◆ PROBLEM: Say how many lines in the following data hold the word "option". Write nothing but that number.

◆ SOURCE DATA:
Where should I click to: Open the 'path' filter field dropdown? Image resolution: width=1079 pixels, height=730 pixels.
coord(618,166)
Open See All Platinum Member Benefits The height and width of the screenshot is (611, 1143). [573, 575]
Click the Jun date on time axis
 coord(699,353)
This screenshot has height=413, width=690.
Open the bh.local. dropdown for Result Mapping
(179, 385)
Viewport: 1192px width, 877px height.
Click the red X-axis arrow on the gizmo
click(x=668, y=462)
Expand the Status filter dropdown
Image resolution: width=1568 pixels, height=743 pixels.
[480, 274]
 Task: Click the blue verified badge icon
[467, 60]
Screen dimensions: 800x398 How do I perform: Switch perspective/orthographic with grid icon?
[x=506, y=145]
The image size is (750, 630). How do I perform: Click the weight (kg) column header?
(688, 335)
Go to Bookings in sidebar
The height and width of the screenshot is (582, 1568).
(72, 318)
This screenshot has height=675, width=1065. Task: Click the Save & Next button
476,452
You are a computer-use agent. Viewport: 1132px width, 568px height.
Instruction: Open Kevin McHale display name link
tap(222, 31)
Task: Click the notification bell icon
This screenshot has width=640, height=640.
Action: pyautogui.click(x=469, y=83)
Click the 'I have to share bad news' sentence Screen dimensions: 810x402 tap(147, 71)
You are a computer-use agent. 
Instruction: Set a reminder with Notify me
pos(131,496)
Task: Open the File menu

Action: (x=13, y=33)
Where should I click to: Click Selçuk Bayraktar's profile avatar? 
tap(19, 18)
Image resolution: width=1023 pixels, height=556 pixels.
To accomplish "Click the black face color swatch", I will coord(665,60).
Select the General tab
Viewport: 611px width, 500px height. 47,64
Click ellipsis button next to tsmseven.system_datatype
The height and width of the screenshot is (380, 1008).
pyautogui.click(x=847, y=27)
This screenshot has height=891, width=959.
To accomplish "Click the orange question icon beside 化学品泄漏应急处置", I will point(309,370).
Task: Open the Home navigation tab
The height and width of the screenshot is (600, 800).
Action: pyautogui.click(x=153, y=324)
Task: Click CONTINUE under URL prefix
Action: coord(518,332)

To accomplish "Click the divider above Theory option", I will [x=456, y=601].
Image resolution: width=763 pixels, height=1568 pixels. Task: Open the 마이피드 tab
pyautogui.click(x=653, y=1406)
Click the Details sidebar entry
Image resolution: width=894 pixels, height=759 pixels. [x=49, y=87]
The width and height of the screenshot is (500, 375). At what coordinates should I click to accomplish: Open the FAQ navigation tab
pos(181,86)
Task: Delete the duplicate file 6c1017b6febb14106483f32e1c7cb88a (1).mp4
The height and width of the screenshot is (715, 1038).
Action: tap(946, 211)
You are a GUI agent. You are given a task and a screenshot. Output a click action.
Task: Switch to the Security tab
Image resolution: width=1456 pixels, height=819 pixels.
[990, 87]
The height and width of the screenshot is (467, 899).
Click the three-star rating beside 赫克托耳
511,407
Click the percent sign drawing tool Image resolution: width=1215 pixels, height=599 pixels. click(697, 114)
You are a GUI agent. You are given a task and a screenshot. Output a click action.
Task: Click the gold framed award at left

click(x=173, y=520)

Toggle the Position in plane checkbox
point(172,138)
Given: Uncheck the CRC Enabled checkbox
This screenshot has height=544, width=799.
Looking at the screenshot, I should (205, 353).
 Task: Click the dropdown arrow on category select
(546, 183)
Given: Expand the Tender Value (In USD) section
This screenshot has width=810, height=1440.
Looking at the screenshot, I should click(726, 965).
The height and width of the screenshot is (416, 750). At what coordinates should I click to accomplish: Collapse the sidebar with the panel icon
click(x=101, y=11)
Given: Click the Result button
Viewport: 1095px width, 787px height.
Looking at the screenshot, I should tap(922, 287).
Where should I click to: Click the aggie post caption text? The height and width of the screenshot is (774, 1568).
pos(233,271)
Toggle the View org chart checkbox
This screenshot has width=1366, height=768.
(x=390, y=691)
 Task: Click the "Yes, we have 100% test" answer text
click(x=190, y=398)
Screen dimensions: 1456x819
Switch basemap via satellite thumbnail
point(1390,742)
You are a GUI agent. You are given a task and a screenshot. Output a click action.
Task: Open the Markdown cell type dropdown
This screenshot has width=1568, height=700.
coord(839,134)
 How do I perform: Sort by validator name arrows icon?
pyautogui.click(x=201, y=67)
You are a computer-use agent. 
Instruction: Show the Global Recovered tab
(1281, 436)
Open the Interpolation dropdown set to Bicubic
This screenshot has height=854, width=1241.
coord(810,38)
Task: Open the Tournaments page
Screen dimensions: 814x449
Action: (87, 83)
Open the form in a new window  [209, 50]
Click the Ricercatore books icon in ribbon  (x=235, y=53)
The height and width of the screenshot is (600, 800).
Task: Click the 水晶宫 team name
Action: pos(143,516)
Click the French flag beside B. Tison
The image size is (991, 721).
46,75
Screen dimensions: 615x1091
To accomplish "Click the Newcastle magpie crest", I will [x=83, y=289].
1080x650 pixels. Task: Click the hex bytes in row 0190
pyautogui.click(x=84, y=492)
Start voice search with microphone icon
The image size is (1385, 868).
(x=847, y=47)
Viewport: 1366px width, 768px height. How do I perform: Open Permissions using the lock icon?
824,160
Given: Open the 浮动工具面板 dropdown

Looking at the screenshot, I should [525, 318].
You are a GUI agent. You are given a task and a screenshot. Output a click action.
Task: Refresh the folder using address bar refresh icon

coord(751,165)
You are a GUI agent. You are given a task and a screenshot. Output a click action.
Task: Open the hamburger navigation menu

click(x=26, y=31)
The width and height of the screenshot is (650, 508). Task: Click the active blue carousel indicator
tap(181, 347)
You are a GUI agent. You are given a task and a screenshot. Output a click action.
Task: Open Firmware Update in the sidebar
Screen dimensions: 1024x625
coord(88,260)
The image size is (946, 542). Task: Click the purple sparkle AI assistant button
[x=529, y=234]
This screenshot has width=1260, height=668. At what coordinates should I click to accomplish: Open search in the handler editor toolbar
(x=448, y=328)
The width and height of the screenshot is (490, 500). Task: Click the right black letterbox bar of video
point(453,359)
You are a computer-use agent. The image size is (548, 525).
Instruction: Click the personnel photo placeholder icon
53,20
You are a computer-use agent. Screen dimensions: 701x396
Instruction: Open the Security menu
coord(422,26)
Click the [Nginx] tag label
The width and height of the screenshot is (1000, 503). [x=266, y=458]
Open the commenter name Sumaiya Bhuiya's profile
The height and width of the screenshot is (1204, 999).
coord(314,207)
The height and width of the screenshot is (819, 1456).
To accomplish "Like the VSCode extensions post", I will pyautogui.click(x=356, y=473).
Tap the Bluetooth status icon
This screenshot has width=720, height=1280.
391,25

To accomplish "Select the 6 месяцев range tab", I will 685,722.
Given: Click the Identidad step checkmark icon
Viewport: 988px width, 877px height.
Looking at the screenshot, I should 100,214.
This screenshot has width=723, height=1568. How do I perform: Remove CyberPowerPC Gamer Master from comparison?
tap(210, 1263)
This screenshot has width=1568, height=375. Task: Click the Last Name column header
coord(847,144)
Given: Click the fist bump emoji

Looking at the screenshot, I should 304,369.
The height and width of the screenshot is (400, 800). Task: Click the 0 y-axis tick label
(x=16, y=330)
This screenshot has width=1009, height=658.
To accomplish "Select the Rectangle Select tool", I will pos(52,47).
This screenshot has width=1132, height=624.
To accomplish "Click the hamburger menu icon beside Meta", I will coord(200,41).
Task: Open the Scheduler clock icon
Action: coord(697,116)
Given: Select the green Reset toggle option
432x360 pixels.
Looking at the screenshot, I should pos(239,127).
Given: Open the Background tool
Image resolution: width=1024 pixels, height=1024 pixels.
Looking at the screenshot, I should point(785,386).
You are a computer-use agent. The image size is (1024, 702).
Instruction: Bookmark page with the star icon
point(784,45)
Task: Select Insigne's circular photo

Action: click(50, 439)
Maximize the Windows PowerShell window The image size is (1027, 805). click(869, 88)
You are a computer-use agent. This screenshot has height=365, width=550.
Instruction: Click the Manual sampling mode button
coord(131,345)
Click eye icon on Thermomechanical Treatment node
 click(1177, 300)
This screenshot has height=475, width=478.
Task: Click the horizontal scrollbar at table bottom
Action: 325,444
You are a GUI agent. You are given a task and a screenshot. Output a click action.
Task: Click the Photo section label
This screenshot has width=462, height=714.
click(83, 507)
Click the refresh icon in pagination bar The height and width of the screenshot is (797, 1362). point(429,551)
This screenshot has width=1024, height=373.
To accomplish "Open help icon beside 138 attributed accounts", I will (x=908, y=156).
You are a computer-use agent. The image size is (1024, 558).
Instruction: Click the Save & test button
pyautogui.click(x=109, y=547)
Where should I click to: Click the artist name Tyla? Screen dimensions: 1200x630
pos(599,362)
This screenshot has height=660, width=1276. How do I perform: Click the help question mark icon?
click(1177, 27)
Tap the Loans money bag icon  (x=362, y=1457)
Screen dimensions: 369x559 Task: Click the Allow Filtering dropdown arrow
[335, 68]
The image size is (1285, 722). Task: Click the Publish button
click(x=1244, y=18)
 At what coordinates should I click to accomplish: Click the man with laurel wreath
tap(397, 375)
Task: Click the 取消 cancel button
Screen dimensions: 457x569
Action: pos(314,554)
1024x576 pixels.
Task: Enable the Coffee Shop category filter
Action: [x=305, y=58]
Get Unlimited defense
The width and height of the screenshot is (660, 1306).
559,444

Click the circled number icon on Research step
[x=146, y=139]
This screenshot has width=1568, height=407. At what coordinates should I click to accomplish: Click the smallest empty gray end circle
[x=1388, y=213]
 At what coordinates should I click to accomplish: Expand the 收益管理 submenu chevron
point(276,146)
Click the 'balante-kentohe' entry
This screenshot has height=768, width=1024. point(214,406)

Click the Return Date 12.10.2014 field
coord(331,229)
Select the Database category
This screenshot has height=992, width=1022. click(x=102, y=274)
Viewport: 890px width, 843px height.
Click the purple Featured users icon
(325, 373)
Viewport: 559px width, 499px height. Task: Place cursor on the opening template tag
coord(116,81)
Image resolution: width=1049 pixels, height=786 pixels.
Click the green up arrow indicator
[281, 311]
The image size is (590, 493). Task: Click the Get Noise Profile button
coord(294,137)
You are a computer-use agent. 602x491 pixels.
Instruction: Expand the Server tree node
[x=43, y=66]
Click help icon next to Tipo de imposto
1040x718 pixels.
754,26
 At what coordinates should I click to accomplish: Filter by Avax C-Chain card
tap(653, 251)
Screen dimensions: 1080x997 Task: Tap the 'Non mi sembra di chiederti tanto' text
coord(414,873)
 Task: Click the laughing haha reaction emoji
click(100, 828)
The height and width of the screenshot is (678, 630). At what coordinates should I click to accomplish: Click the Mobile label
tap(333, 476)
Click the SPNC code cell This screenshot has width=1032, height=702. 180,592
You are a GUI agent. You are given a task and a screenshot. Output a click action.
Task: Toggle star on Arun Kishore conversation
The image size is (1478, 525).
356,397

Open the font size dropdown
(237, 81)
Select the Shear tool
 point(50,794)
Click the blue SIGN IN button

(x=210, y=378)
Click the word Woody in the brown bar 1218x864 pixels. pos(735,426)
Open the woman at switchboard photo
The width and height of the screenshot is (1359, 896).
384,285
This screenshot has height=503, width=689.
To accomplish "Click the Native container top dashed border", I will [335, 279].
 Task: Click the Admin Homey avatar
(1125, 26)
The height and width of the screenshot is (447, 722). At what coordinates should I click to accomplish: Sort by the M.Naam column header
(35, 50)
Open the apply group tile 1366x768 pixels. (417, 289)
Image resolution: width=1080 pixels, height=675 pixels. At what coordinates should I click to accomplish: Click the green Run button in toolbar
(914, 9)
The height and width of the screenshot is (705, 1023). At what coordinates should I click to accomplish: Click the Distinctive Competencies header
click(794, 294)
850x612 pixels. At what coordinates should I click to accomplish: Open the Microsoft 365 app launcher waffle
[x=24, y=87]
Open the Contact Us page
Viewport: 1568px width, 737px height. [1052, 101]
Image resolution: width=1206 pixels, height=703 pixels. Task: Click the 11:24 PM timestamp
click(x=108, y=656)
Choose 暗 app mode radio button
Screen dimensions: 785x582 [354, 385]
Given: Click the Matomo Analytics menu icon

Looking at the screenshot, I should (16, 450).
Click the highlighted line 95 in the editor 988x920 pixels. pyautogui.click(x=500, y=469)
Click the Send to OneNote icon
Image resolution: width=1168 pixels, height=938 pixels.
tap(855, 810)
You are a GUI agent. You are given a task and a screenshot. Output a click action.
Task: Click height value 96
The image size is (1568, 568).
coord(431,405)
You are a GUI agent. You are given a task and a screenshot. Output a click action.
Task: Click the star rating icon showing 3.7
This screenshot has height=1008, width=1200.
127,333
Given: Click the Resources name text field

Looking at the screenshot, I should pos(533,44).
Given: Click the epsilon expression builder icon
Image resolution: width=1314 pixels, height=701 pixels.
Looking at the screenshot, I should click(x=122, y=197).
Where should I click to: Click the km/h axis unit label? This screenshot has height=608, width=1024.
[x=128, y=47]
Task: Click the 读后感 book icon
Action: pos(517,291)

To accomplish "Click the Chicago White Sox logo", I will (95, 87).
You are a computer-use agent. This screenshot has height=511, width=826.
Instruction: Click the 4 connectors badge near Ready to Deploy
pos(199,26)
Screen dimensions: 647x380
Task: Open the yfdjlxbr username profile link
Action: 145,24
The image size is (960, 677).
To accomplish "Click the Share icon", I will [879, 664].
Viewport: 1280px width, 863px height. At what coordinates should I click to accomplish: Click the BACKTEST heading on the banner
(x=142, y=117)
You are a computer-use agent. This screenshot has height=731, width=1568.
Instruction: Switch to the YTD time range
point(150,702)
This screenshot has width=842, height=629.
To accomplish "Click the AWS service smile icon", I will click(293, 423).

◆ COMPLETED TASK: 2